Prof Powis ducked the question of whether December 2 was too soon to end the lockdown – saying that is “quite rightly is a decision for government.”
But he said what the system looks like is too soon to call. “Exactly what those measures are it’s too early to say yet,” the top expert said.
“We’re only one week into this four week lockdown. We need to see what transpires over the next few weeks.”
Boris Johnson is planning to outline the plan for after December 2 in around two weeks’ time in Parliament. England will return to a tiered system but the details may be different to how they were before.
Prof Powis said data is now showing Tier 3 lockdown was beginning to work in Liverpool – but we’ll have to wait a week or two before we know if the national lockdown is having an effect.
Today’s update comes after two studies suggested the ‘R’ number in England may now be below 1 – meaning the spread of the virus is shrinking each week.
Imperial College London’s REACT study calculated between October 26 and November 2, just before lockdown, it was at 0.85. It was below 1 in all but two regions.

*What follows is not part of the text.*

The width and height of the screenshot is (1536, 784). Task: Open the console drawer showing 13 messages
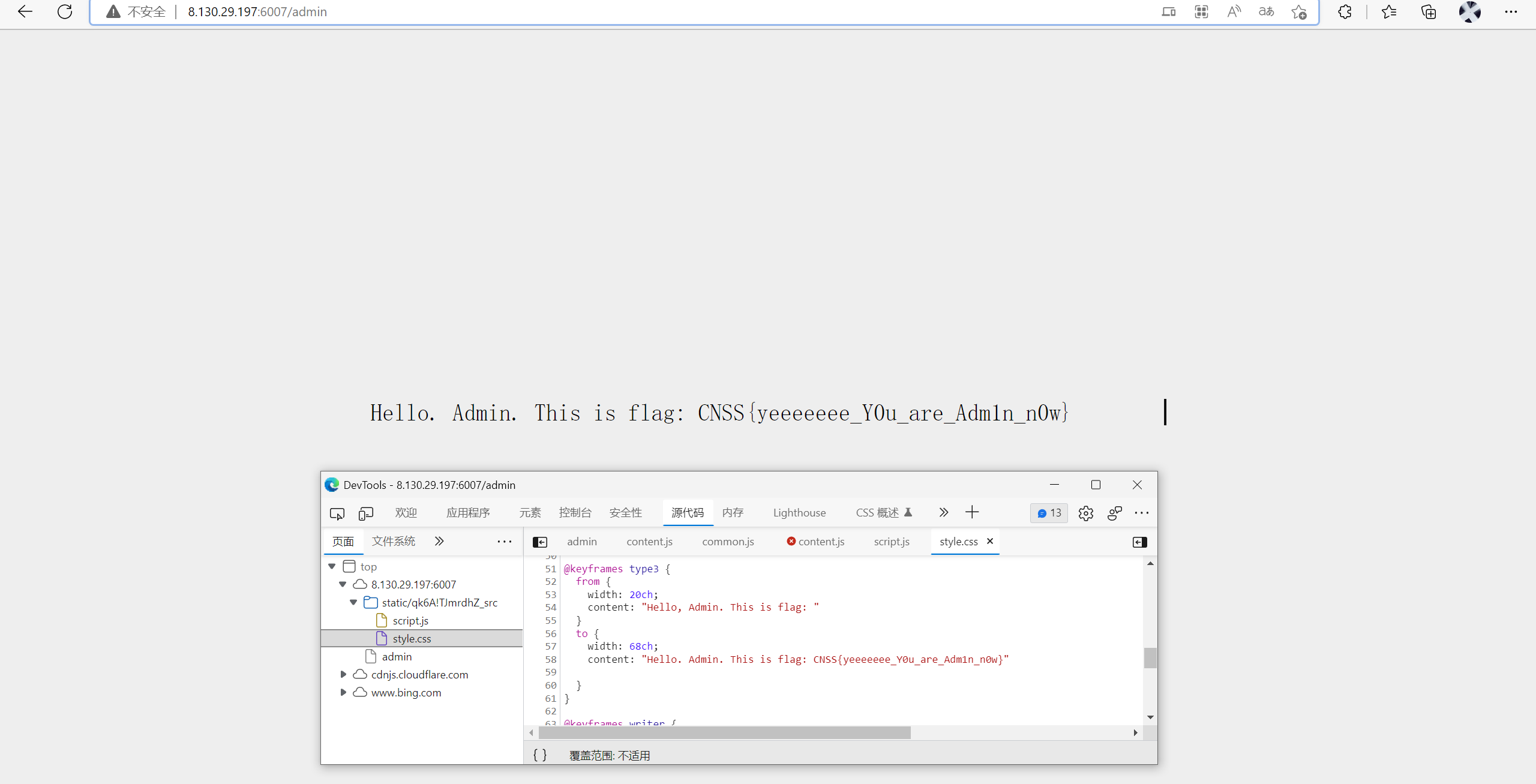pos(1048,513)
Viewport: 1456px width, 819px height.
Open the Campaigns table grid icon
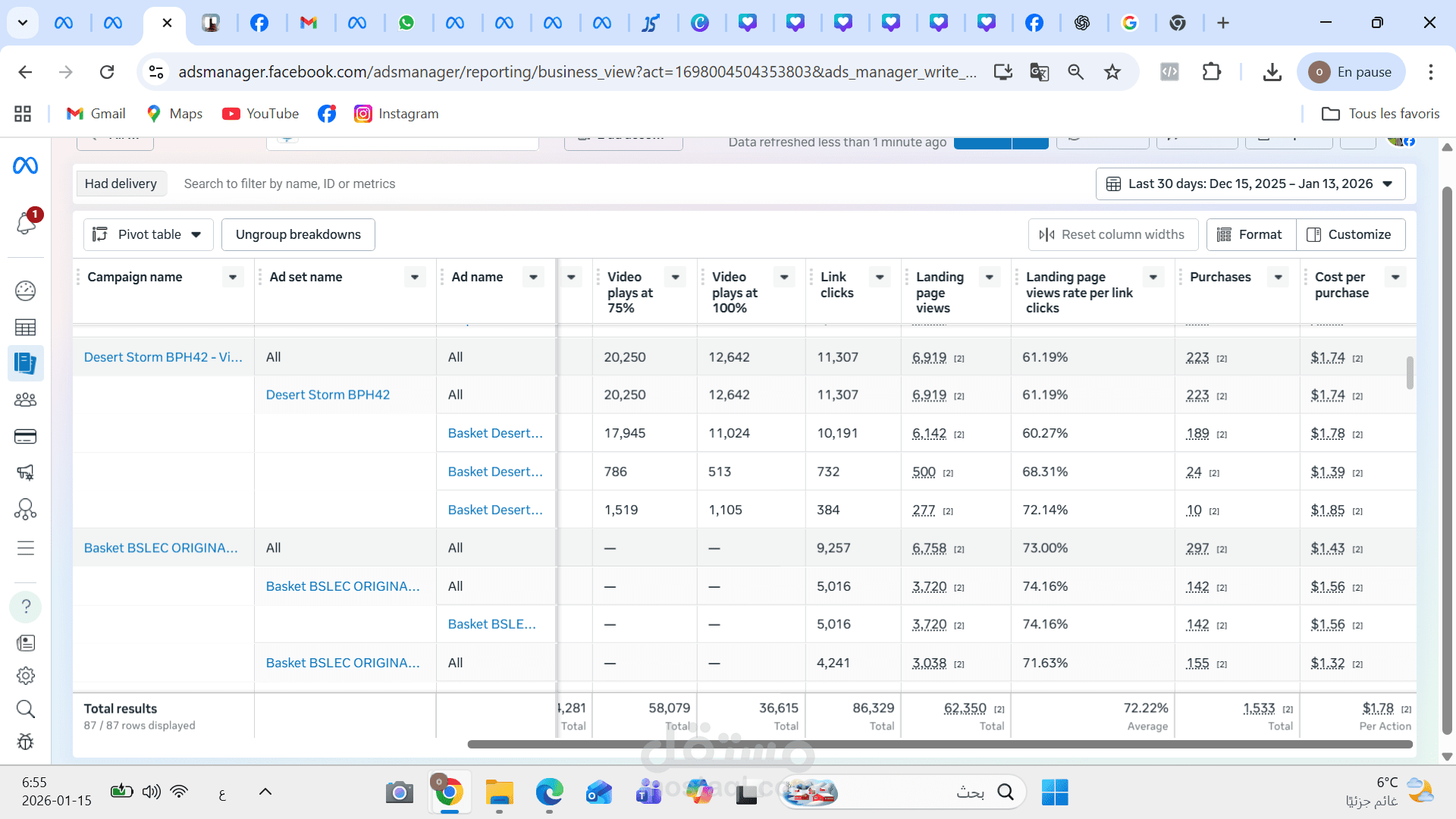(26, 328)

And data from the ZOE Covid-19 Symptom app suggested the ‘R’ rate in every nation in the UK appears to now be below 1.
R means how many people are infected by each person with Covid-19, on average. More than 1 and the rate of virus grows each week; less than 1 and the rate of virus shrinks.
In the most recent survey period, REACT scientists estimated 1.3% of the entire population of England – around 1 million people – had the virus at any one time.
But the REACT study did show promising results in the week to November 2 – known as ’round 6b’ of the study.
The R number in round 6b was said to be 0.77 in London, 0.83 in the North West and 0.88 in Yorkshire and the Humber. It was only above 1 in the North East (1.15) and East of England (1.12).
In round 6a the R number was 2.86 in London, 1.21 in the North West, 1.54 in Yorkshire and the Humber, 0.57 in the North East and 2.18 in the East of England.
Prof Powis told the press conference infections must not just “plateau at a high level” – saying it is important infection rates go down too.
Mr Sharma urged people to keep following social distancing and lockdown rules.
This time adding a caveat to his comments, he said: “I hope that if people do that, then we will beat this thing down and we will be coming out of the national restrictions on December 2.”